Exactly as written, give back every record below.

◇ ◇ ◇ ◇

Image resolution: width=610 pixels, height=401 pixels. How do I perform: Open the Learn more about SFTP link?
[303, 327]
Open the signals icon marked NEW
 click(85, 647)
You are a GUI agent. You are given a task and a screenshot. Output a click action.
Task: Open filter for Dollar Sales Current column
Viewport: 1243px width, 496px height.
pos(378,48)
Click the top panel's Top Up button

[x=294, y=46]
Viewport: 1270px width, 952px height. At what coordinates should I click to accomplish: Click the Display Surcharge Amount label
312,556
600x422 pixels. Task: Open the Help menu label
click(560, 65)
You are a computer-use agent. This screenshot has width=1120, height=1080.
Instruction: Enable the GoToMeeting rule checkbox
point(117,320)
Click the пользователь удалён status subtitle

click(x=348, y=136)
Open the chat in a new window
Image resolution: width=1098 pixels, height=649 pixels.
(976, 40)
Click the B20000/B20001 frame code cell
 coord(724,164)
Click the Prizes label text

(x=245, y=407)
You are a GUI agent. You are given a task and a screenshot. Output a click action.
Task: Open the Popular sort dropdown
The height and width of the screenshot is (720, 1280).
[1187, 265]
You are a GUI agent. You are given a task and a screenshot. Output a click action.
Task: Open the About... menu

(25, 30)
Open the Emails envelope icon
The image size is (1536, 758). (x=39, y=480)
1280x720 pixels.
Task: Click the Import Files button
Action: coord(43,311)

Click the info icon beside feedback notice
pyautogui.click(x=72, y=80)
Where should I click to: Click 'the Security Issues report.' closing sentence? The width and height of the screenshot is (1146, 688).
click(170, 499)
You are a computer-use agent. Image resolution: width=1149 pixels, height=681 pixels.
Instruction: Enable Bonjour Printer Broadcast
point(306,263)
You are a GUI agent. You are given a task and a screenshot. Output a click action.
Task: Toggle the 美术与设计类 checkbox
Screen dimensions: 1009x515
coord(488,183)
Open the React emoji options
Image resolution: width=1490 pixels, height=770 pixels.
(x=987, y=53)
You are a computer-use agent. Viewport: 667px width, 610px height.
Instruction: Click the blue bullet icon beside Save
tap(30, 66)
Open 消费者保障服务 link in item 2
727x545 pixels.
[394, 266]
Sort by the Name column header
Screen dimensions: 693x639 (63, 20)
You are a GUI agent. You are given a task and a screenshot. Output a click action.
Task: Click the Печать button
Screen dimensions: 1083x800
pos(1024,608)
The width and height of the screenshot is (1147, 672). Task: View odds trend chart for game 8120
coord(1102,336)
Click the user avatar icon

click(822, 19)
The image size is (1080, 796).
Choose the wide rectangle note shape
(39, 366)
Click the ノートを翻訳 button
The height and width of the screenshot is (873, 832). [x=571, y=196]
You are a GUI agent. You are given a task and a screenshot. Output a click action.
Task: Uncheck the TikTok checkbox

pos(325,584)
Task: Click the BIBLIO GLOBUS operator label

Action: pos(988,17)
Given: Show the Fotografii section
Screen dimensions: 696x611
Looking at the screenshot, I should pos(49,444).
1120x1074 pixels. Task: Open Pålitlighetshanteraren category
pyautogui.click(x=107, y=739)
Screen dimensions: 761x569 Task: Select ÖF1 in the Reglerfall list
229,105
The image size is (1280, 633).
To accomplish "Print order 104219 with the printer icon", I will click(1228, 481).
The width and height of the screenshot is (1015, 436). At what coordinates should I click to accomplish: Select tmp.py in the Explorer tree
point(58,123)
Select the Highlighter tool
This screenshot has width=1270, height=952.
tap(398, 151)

◇ ◇ ◇ ◇

THE ANSWER —
Image resolution: width=610 pixels, height=401 pixels. How do I perform: Open the Learn more about SFTP link?
[303, 327]
Open the signals icon marked NEW
 click(85, 647)
You are a GUI agent. You are given a task and a screenshot. Output a click action.
Task: Open filter for Dollar Sales Current column
Viewport: 1243px width, 496px height.
pos(378,48)
Click the top panel's Top Up button

[x=294, y=46]
Viewport: 1270px width, 952px height. At what coordinates should I click to accomplish: Click the Display Surcharge Amount label
312,556
600x422 pixels. Task: Open the Help menu label
click(560, 65)
You are a computer-use agent. This screenshot has width=1120, height=1080.
Instruction: Enable the GoToMeeting rule checkbox
point(117,320)
Click the пользователь удалён status subtitle

click(x=348, y=136)
Open the chat in a new window
Image resolution: width=1098 pixels, height=649 pixels.
(976, 40)
Click the B20000/B20001 frame code cell
 coord(724,164)
Click the Prizes label text

(x=245, y=407)
You are a GUI agent. You are given a task and a screenshot. Output a click action.
Task: Open the Popular sort dropdown
The height and width of the screenshot is (720, 1280).
[1187, 265]
You are a GUI agent. You are given a task and a screenshot. Output a click action.
Task: Open the About... menu

(25, 30)
Open the Emails envelope icon
The image size is (1536, 758). (x=39, y=480)
1280x720 pixels.
Task: Click the Import Files button
Action: coord(43,311)

Click the info icon beside feedback notice
pyautogui.click(x=72, y=80)
Where should I click to: Click 'the Security Issues report.' closing sentence? The width and height of the screenshot is (1146, 688).
click(170, 499)
You are a computer-use agent. Image resolution: width=1149 pixels, height=681 pixels.
Instruction: Enable Bonjour Printer Broadcast
point(306,263)
You are a GUI agent. You are given a task and a screenshot. Output a click action.
Task: Toggle the 美术与设计类 checkbox
Screen dimensions: 1009x515
coord(488,183)
Open the React emoji options
Image resolution: width=1490 pixels, height=770 pixels.
(x=987, y=53)
You are a computer-use agent. Viewport: 667px width, 610px height.
Instruction: Click the blue bullet icon beside Save
tap(30, 66)
Open 消费者保障服务 link in item 2
727x545 pixels.
[394, 266]
Sort by the Name column header
Screen dimensions: 693x639 (63, 20)
You are a GUI agent. You are given a task and a screenshot. Output a click action.
Task: Click the Печать button
Screen dimensions: 1083x800
pos(1024,608)
The width and height of the screenshot is (1147, 672). Task: View odds trend chart for game 8120
coord(1102,336)
Click the user avatar icon

click(822, 19)
The image size is (1080, 796).
Choose the wide rectangle note shape
(39, 366)
Click the ノートを翻訳 button
The height and width of the screenshot is (873, 832). [x=571, y=196]
You are a GUI agent. You are given a task and a screenshot. Output a click action.
Task: Uncheck the TikTok checkbox

pos(325,584)
Task: Click the BIBLIO GLOBUS operator label

Action: pos(988,17)
Given: Show the Fotografii section
Screen dimensions: 696x611
Looking at the screenshot, I should pos(49,444).
1120x1074 pixels. Task: Open Pålitlighetshanteraren category
pyautogui.click(x=107, y=739)
Screen dimensions: 761x569 Task: Select ÖF1 in the Reglerfall list
229,105
The image size is (1280, 633).
To accomplish "Print order 104219 with the printer icon", I will click(1228, 481).
The width and height of the screenshot is (1015, 436). At what coordinates should I click to accomplish: Select tmp.py in the Explorer tree
point(58,123)
Select the Highlighter tool
This screenshot has width=1270, height=952.
tap(398, 151)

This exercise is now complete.